■ **WHAT YOU WILL DO**:
Report only the number of lines that contain the string "Casino" in the records below.

■ **DATA SECTION**:
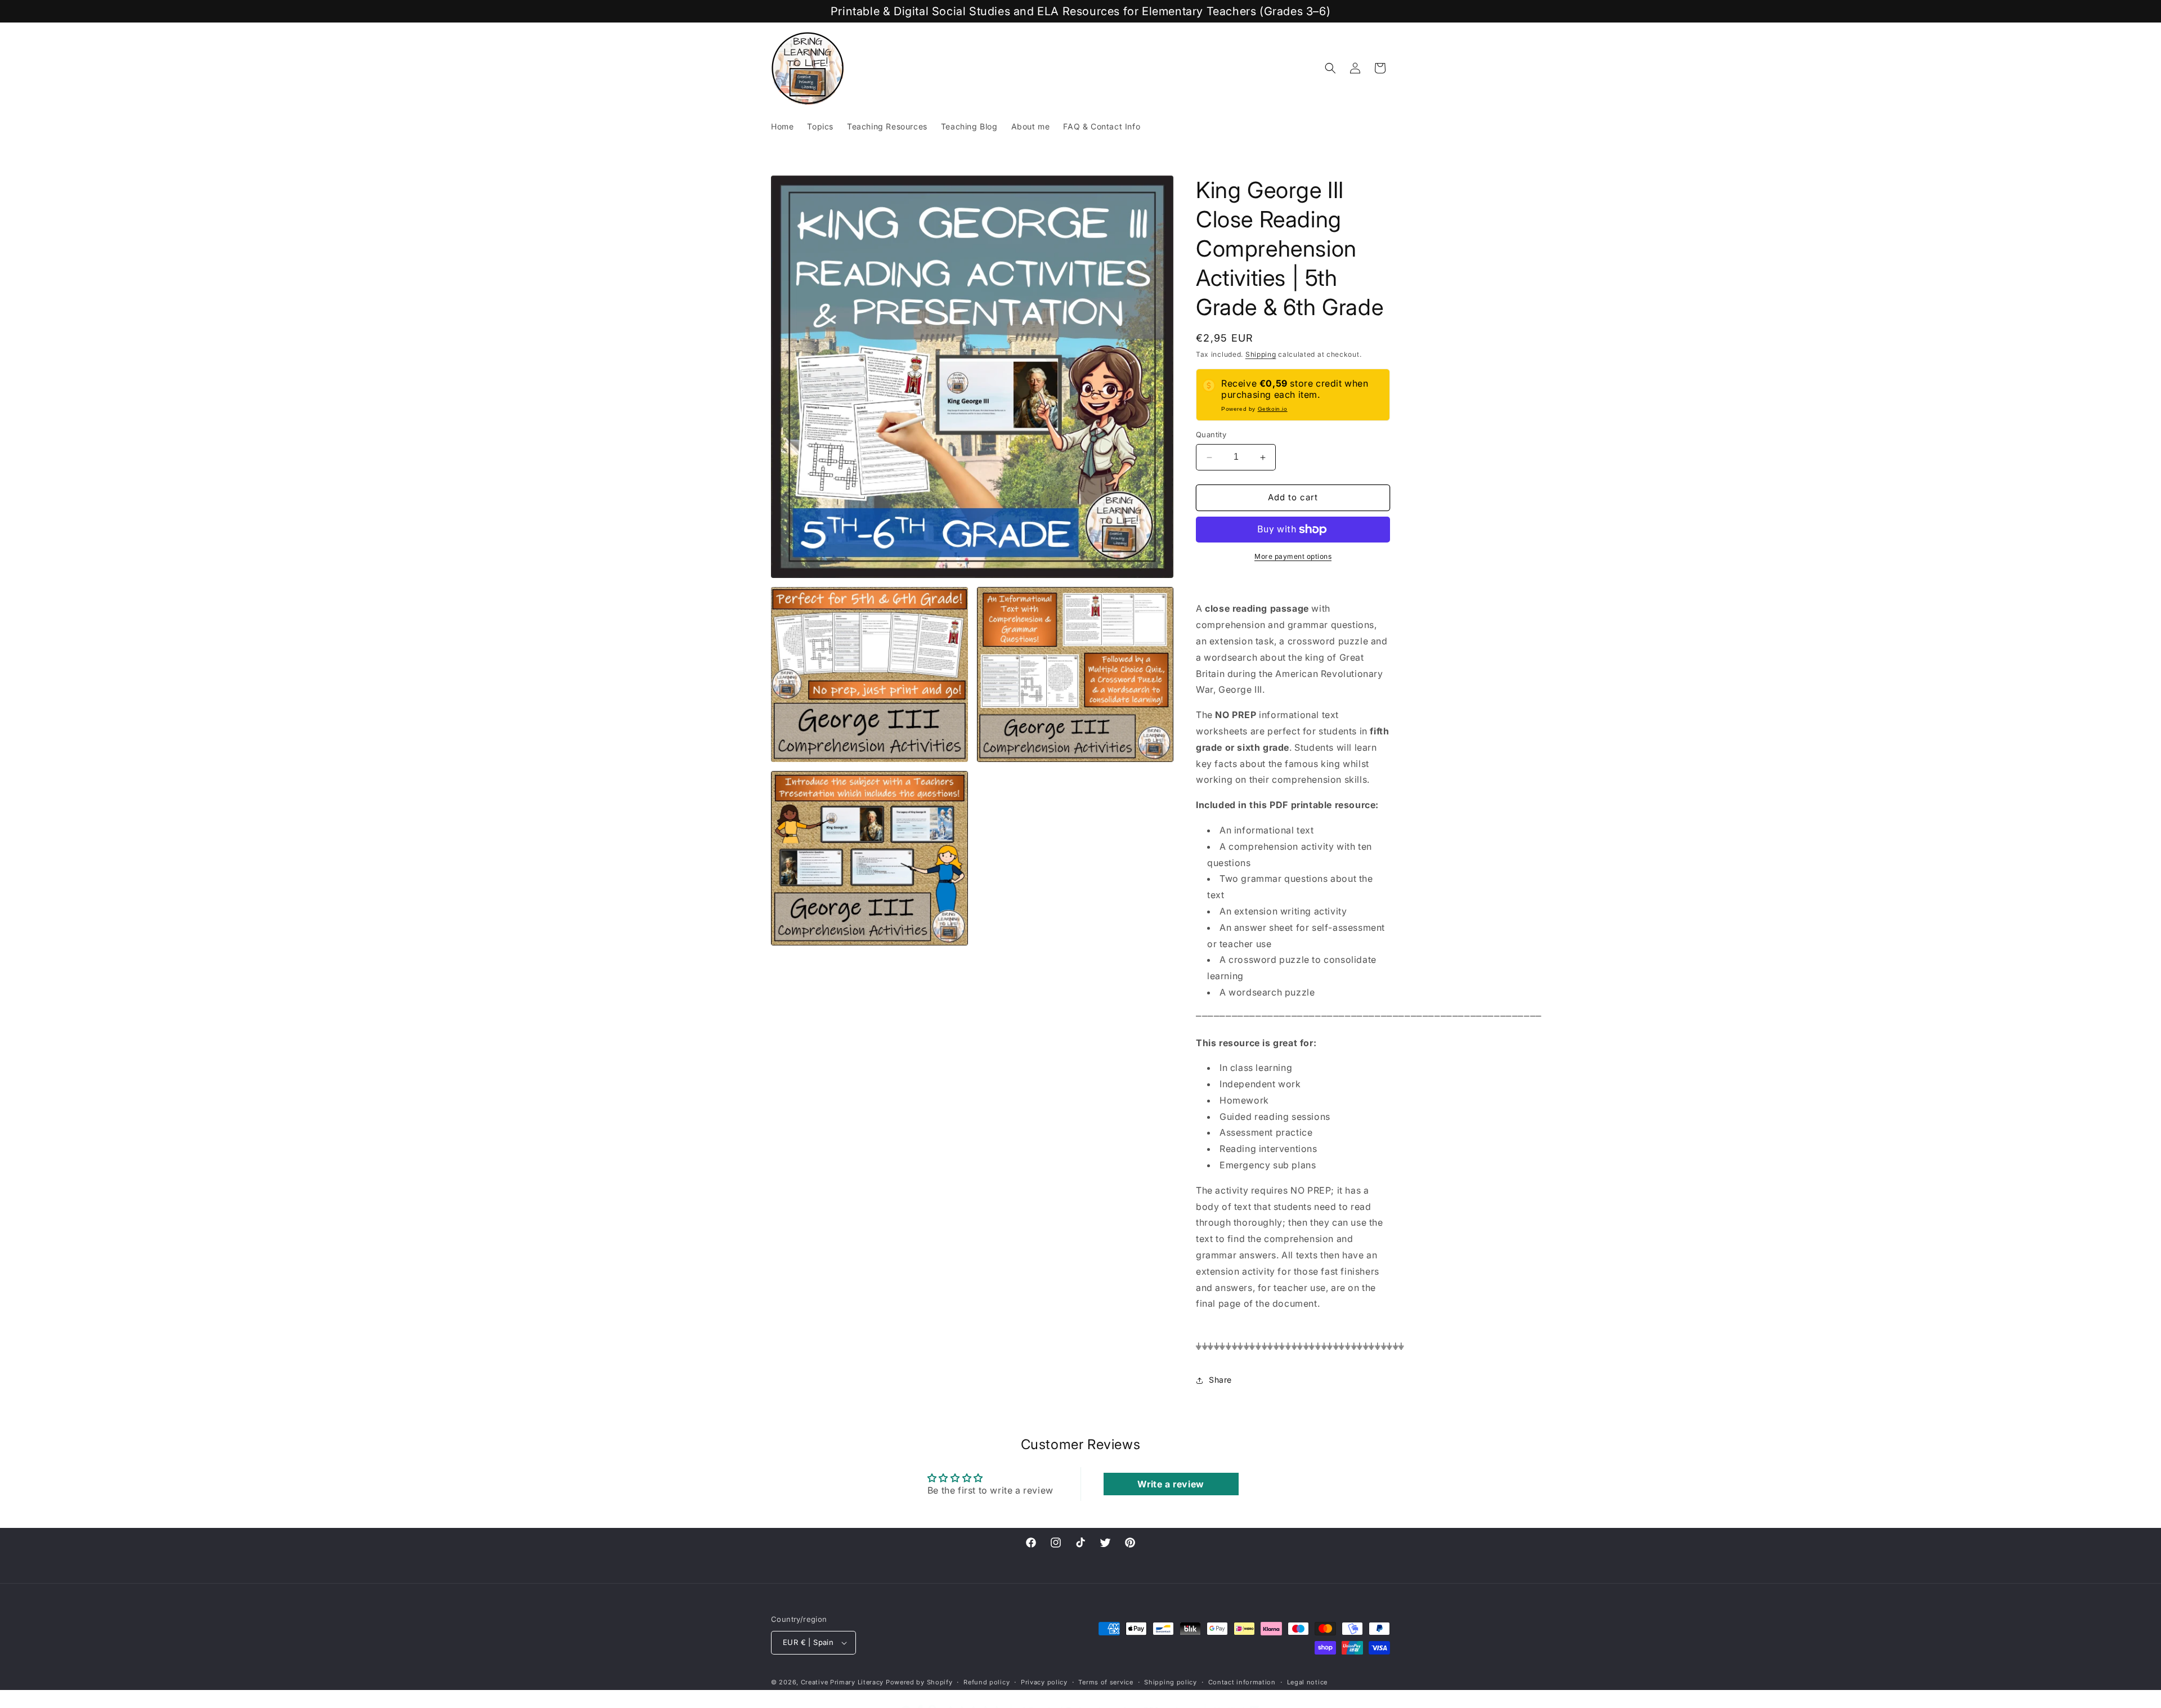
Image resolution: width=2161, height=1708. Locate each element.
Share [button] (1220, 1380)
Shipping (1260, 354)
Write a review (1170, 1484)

...

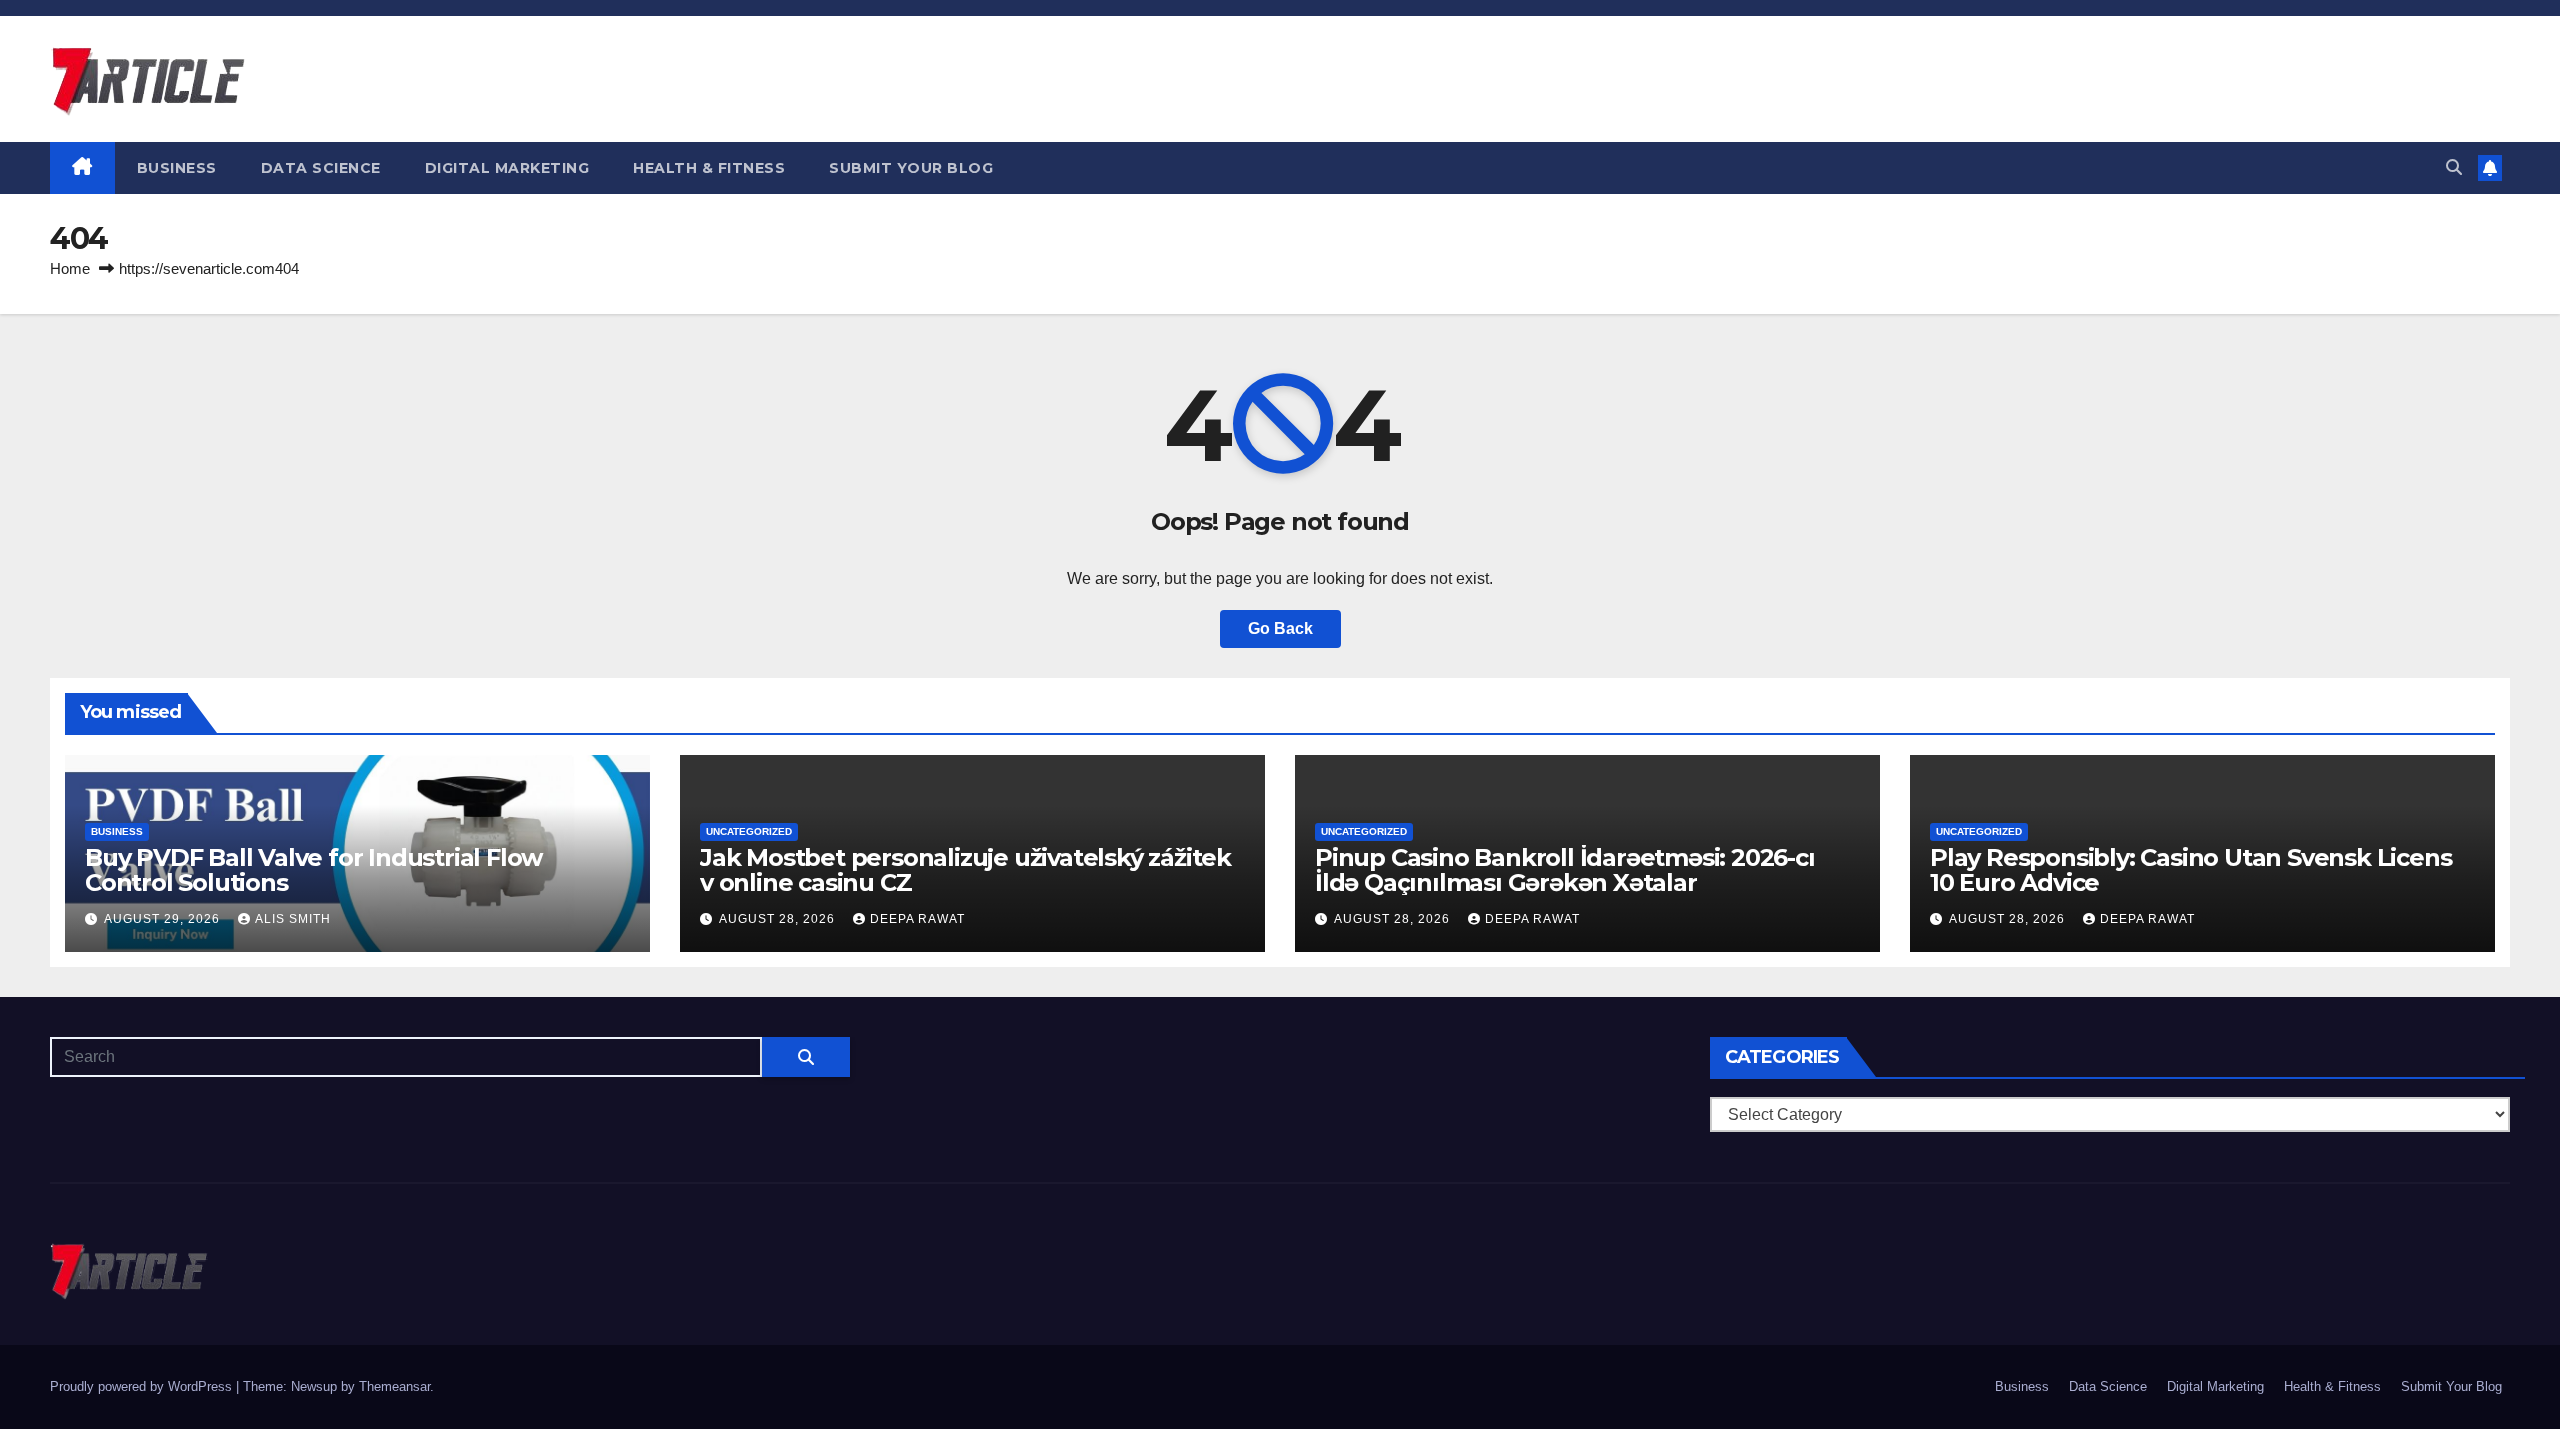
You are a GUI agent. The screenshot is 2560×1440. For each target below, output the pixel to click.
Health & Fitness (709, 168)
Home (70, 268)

* * *

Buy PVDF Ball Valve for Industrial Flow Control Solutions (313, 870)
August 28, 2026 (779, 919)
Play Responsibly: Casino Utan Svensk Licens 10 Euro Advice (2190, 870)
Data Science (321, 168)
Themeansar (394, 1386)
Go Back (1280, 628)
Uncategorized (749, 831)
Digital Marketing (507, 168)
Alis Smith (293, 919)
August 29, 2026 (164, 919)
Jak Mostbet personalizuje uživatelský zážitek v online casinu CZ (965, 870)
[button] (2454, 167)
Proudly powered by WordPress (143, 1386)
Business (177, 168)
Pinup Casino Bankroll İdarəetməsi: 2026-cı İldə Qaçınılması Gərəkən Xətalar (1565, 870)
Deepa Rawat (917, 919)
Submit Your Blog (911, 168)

■ **PROBLEM SOLUTION**:
2